The expression of HIRIP5 in human and mice was examined and compared with the expression pattern previously documented for the EPM2A gene. Northern analysis showed that HIRIP5 is ubiquitously expressed in both human and mouse and the expression pattern of HIRIP5 largely overlaps with the EPM2A gene (2,10,12). Owing to its ubiquitous expression profile, we argue that HIRIP5 may have a house-keeping role. Although we have not analyzed yet in greater detail the cell type-specific expression of the HIRIP5 gene, at least in mouse brain sections the Hirip5 staining intensity correlates roughly with neuronal density, therefore expression of Hirip5 appears to be restricted to neurons. It is of interest to note that a very similar expression pattern was documented for Epm2a in mouse (10). Thus it is likely that in cells that express EPM2A, the function of HIRIP5 may be altered due to its interaction with laforin, and/or HIRIP5 may in turn affect the function of laforin.

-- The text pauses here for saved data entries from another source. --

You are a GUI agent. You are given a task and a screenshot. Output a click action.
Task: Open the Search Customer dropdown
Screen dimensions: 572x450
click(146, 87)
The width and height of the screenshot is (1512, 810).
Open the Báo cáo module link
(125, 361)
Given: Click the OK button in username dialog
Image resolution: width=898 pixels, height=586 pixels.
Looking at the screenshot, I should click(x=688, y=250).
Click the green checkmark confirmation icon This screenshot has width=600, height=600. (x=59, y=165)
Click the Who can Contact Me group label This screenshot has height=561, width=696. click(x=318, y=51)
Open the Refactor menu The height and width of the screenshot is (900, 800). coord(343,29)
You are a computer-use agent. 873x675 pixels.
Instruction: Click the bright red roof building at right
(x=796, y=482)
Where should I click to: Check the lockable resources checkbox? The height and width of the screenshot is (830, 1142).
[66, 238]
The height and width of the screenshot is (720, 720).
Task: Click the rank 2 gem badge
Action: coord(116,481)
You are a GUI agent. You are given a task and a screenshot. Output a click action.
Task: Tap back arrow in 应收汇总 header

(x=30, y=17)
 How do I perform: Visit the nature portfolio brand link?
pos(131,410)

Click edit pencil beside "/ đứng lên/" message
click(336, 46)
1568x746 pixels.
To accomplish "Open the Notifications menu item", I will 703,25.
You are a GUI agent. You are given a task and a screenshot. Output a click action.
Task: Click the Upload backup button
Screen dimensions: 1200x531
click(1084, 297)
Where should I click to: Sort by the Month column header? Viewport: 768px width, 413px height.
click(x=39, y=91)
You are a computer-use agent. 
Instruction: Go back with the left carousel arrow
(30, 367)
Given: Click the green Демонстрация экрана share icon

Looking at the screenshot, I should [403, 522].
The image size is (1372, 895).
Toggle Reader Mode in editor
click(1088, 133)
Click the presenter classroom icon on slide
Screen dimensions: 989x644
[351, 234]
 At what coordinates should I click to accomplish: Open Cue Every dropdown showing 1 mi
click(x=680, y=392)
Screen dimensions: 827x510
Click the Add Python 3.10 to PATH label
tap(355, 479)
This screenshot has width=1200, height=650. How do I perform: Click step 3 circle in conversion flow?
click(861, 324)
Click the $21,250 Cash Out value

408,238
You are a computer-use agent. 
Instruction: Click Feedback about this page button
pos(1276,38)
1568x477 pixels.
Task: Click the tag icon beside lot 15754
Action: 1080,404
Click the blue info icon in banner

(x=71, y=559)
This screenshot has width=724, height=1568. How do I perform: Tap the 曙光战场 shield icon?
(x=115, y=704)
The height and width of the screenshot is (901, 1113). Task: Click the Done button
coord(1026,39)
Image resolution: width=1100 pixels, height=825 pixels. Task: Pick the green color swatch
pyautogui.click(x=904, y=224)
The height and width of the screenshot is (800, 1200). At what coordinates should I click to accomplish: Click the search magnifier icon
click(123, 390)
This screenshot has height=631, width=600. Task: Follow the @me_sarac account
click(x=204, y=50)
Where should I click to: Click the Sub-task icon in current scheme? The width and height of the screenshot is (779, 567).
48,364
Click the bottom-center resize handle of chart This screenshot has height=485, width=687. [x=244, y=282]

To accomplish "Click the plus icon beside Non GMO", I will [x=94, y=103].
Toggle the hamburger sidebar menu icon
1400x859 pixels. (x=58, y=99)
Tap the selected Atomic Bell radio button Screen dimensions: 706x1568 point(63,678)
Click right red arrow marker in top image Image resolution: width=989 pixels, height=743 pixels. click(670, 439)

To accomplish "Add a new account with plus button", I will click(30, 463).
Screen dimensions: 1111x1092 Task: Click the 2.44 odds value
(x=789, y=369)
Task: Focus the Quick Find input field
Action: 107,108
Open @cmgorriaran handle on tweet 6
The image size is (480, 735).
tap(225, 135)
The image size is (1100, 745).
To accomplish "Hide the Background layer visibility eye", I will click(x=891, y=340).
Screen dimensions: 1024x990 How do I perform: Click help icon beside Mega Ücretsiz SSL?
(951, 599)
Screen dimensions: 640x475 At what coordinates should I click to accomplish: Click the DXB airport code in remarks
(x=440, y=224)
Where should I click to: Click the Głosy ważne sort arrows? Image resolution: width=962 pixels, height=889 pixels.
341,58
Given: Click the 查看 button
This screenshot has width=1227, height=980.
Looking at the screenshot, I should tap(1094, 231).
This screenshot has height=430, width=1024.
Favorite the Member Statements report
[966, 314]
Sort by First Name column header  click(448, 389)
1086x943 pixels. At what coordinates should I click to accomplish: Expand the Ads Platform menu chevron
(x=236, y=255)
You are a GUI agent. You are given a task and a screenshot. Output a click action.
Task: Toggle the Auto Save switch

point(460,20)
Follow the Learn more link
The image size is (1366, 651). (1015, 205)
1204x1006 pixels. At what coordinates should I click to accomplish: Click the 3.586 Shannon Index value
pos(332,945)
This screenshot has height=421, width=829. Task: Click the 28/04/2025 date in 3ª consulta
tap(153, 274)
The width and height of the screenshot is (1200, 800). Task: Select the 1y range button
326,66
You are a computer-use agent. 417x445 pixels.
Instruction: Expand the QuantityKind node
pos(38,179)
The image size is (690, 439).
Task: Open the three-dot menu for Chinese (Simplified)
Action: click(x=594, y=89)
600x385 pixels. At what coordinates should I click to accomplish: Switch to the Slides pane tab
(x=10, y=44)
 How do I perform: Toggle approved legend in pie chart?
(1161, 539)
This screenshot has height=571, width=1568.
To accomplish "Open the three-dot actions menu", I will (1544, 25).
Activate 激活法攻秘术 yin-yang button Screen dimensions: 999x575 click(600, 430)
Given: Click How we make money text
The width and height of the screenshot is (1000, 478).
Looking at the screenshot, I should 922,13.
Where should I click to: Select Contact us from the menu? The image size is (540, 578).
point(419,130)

The subcellular localization of HIRIP5 was also studied to investigate whether HIRIP5 and laforin are in the same cellular compartment. Immunofluorescence studies carried out on transiently transfected HeLa cells revealed that, like laforin, HIRIP5 is a cytosolic protein. Both HIRIP5 and laforin seem to be present diffusely throughout the cytoplasm and the staining pattern did not vary between cells that express both HIRIP5 and laforin proteins and those that express exclusively either one of them. However, unlike laforin, HIRIP5 did not show strong association with ribosomes. Curiously, HIRIP5 did not show nuclear localization either. This observation questions the relevance of the report by Lorain et al. (14), wherein an in vitro interaction between HIRIP5 and HIRA proteins has been shown. The HIRA gene, one of the candidates for the Di-George syndrome (23), encodes a protein that is predominantly nuclear in distribution (24). HIRA protein is a transcriptional co-repressor that regulates cell cycle-dependent histone gene transcription, possibly by remodeling local chromatin structure (25). Therefore additional experiments will be necessary to determine whether HIRA and HIRIP5 proteins also interact and to explore the functional relevance of this in vivo interaction with regard to laforin's cellular functions.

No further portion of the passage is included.